Villa Gazzotti


Bertesina Vicenza (1542)
Andrea Palladio designed the Villa for Taddeo Gazzotti between 1542 and 1543. Taddeo was not of aristocratic birth, but was a cultivated man, passionate for music, with family ties (acquired by marriage) to Antenore Pagello, a celebrated member of the Vicentine nobility, and a proponent — together with Giangiorgio Trissino — of the city’s architectural renewal. Unfortunately, an ill-advised speculation on the salt duty led to Gazzotti’s ruin and in 1550 he was constrained to sell his villa, still in construction, to the Venetian patrician Girolamo Grimani, who completed it within the space of a few years.
In designing the villa, Palladio had primarily to come to terms with the necessity of absorbing a pre-existing tower-house — cited in the documents and still easily visible on the executed building’s right corner — within an up-to-date and coherent ensemble.
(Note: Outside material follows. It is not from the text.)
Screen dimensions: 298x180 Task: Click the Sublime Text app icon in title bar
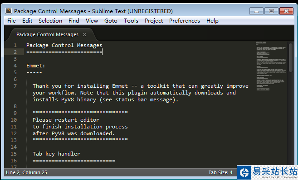coord(9,11)
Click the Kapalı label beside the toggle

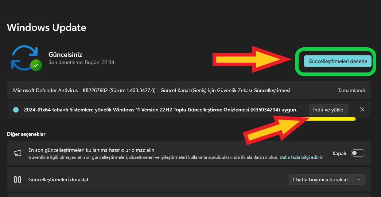point(339,153)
In the end, Palladio duplicated the tower at the building’s other extremity and created two symmetrical apartments of three rooms each, connected by a barrel-vaulted loggia to the great cross-vaulted stair.
The building structure, which is long but not very deep, bound by a full-height Composite order and sporting a central loggia, strongly reflects the influence of Giulio Romano’s Palazzo del Te in Mantua and the contemporary project for the great villa of the brothers Thiene at Quinto. The emphasis on the cross-shaped hall and the presence of three-unit apartments belong to a design language which will become gradually ever more refined.


View (photo Guidolotti 1999)



View of the façade (photo Archivio CISA)



Detail of the façade (photo Guidolotti 1999)



Plan (Bertotti Scamozzi 1778)



Section (Bertotti Scamozzi 1778)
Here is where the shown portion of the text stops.